_Problem details_
Output exactly the lines from the first line of the records below through the line containing "Image resolution: width=1069", both included, leaving out any pictures.

_Dataset excerpts_
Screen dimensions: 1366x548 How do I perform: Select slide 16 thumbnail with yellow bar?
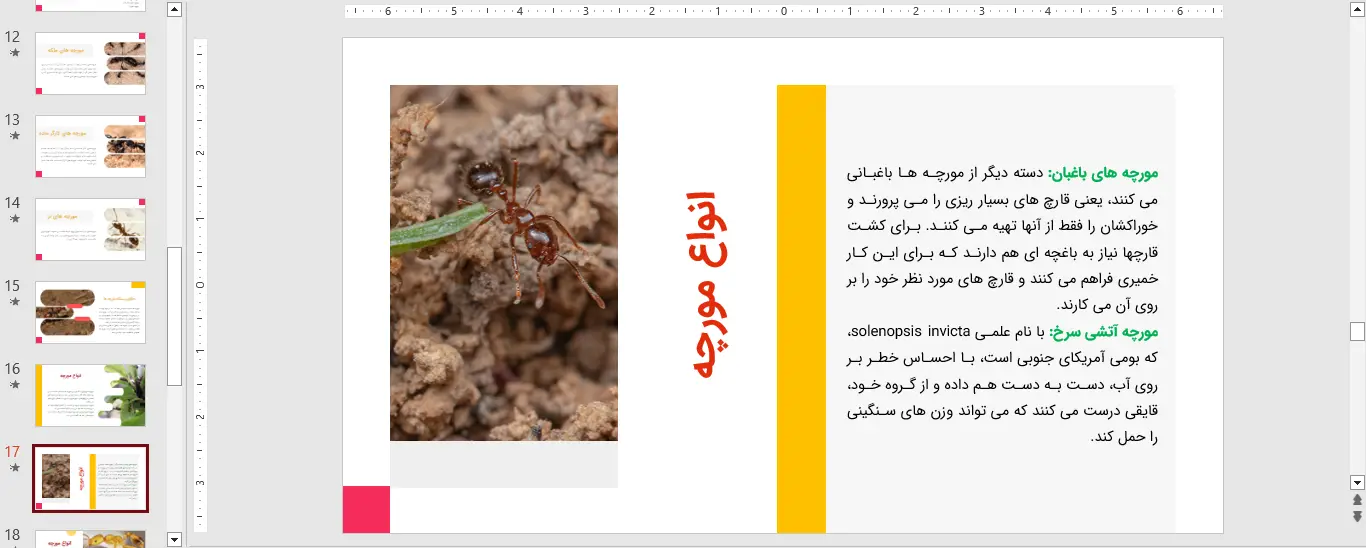coord(91,395)
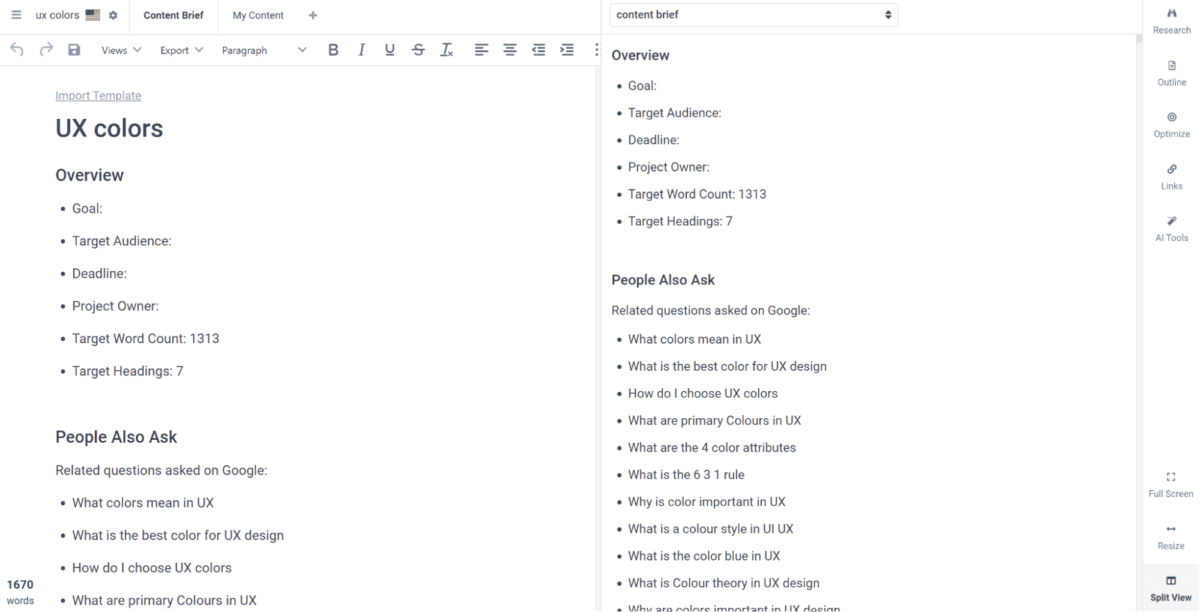Open the hamburger menu
This screenshot has height=612, width=1200.
pyautogui.click(x=14, y=15)
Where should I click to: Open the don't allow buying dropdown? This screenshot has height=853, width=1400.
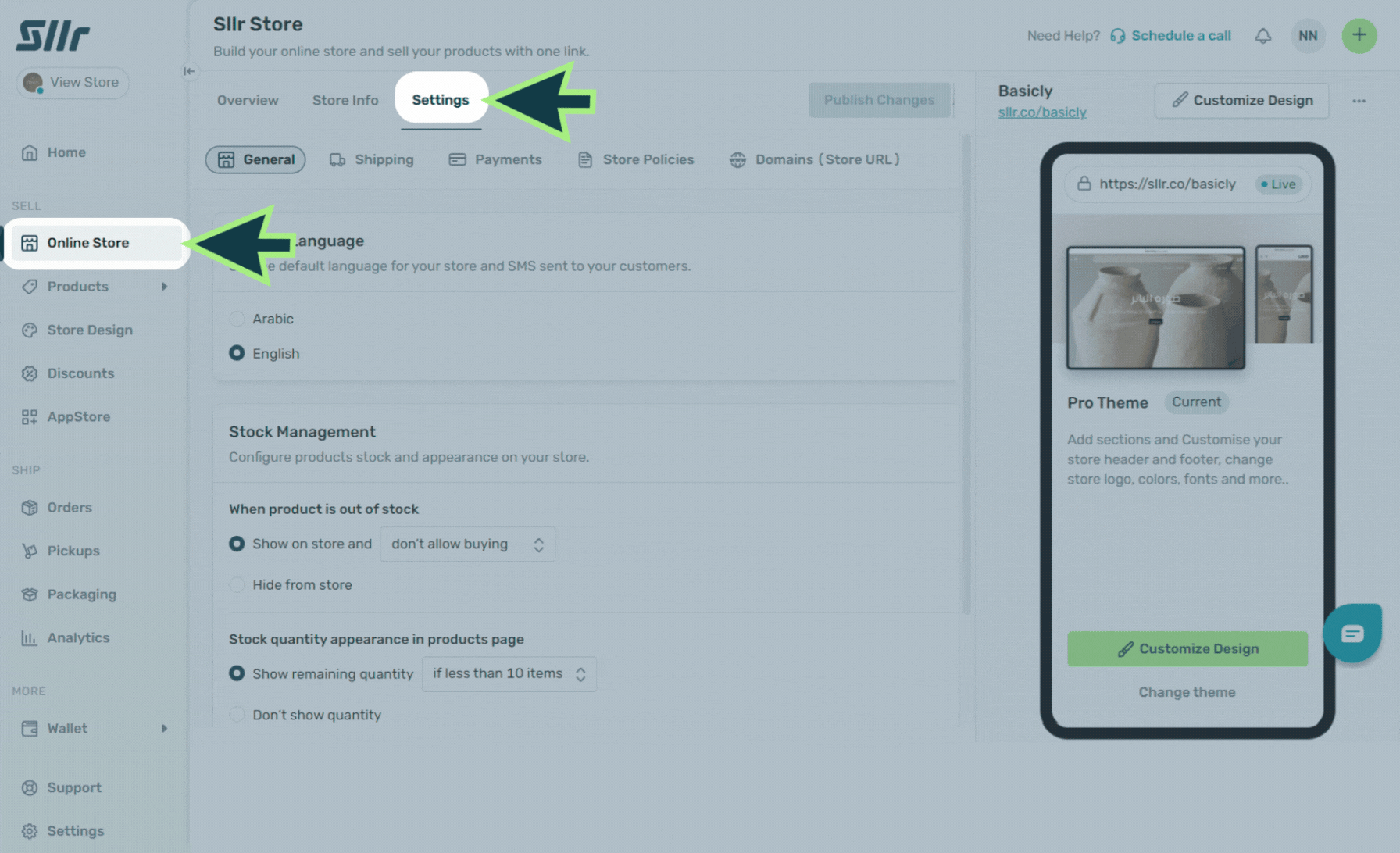click(x=467, y=544)
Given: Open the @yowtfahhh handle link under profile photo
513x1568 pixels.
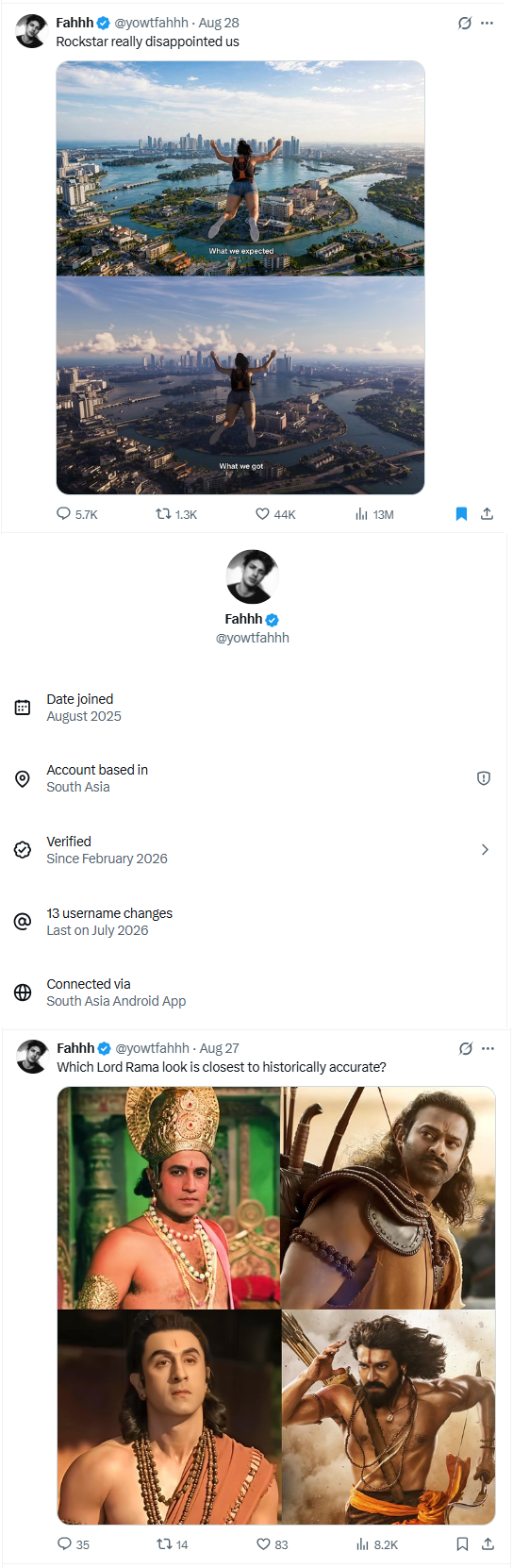Looking at the screenshot, I should (x=253, y=638).
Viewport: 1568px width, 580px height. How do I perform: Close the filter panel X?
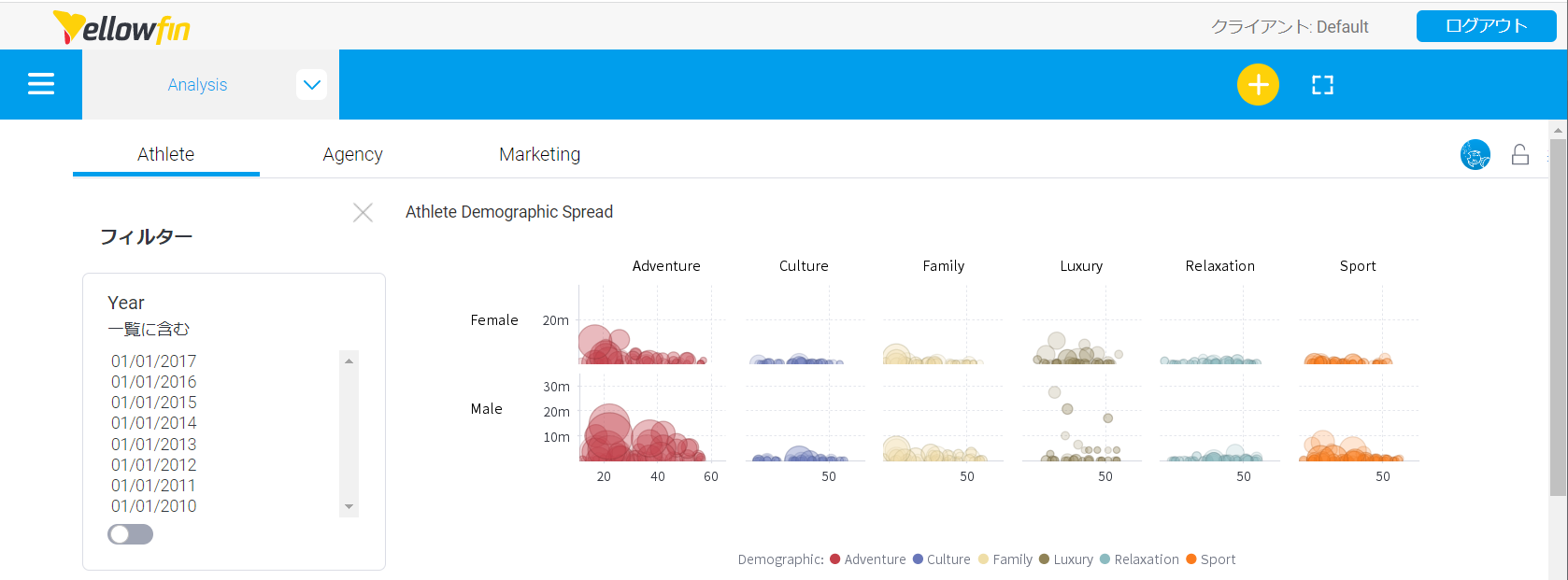coord(363,213)
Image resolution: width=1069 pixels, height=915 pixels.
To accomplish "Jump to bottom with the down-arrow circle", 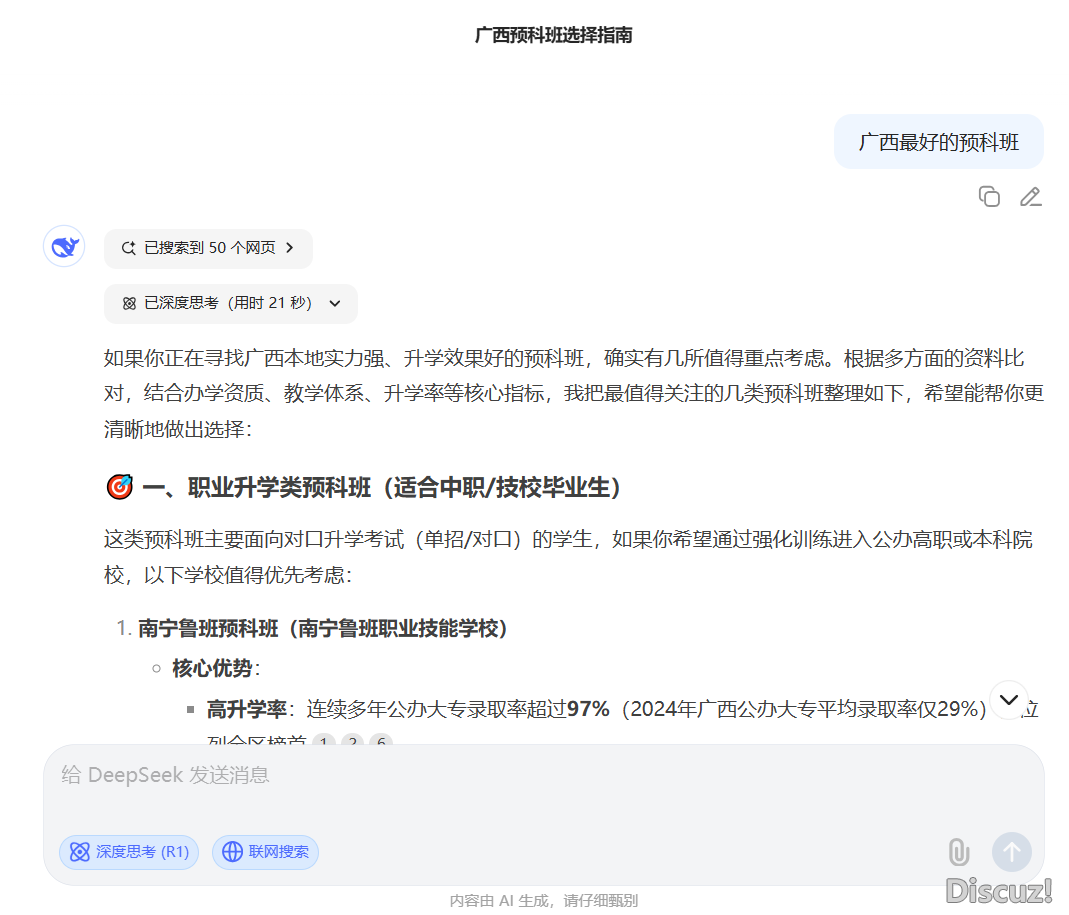I will pyautogui.click(x=1008, y=699).
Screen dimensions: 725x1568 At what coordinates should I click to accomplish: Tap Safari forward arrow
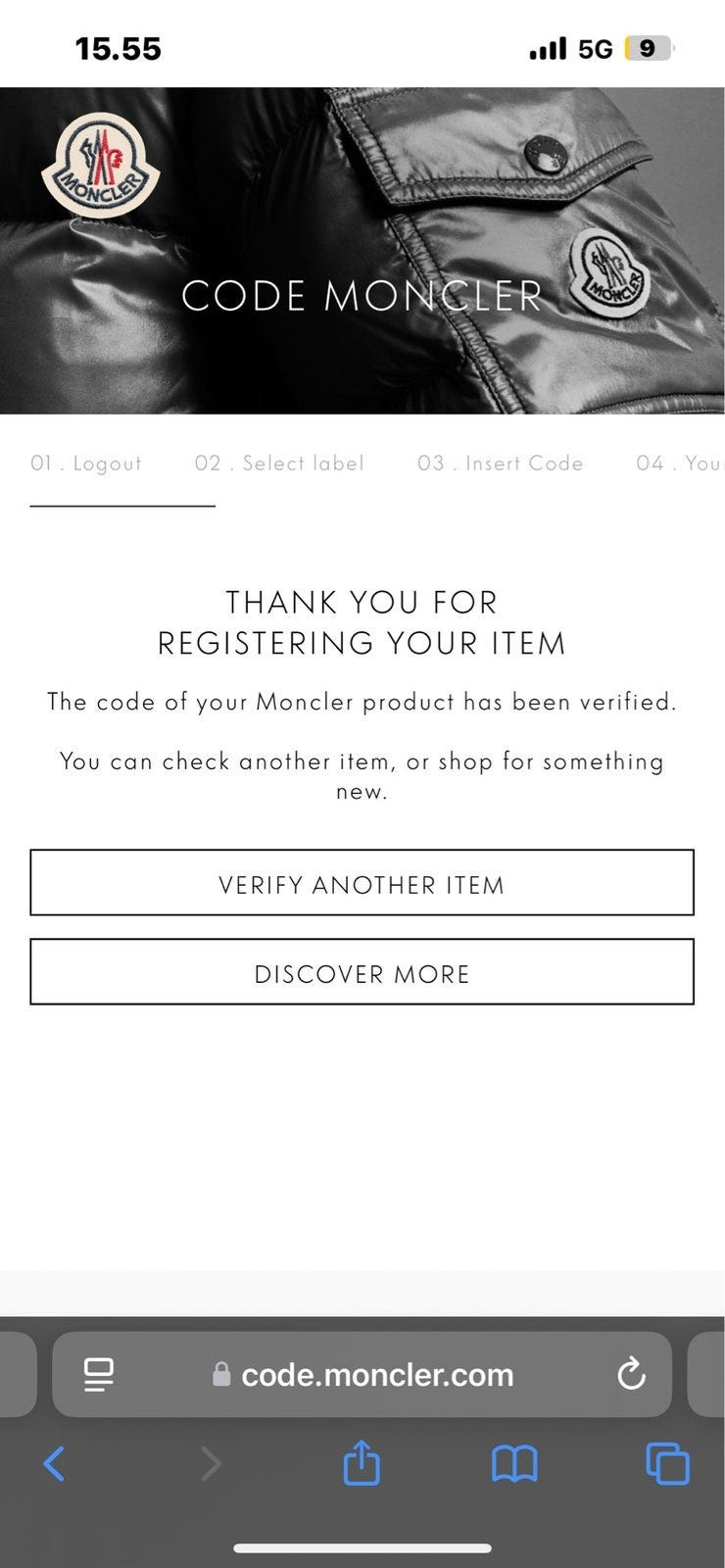coord(211,1464)
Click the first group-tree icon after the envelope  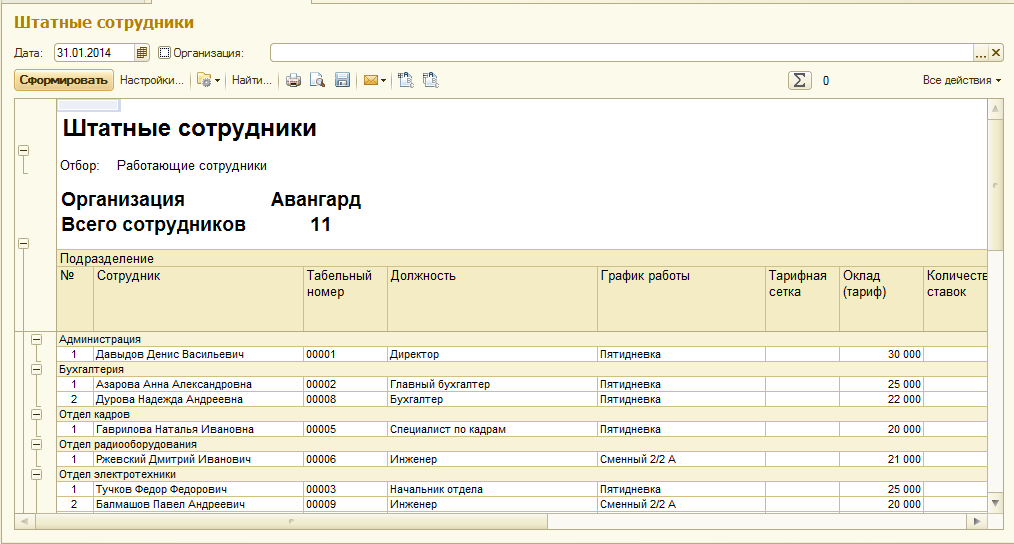[x=406, y=81]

_Task answer_
Screen dimensions: 1366x548 How do I perform: Select slide 16 thumbnail with yellow bar?
coord(91,395)
Open the hamburger menu
This screenshot has height=612, width=1200.
pyautogui.click(x=14, y=15)
Where should I click to: Open the don't allow buying dropdown? This screenshot has height=853, width=1400.
click(x=467, y=544)
Given: Open the @yowtfahhh handle link under profile photo
513x1568 pixels.
Looking at the screenshot, I should (x=253, y=638).
Viewport: 1568px width, 580px height. How do I perform: Close the filter panel X?
coord(363,213)
Image resolution: width=1069 pixels, height=915 pixels.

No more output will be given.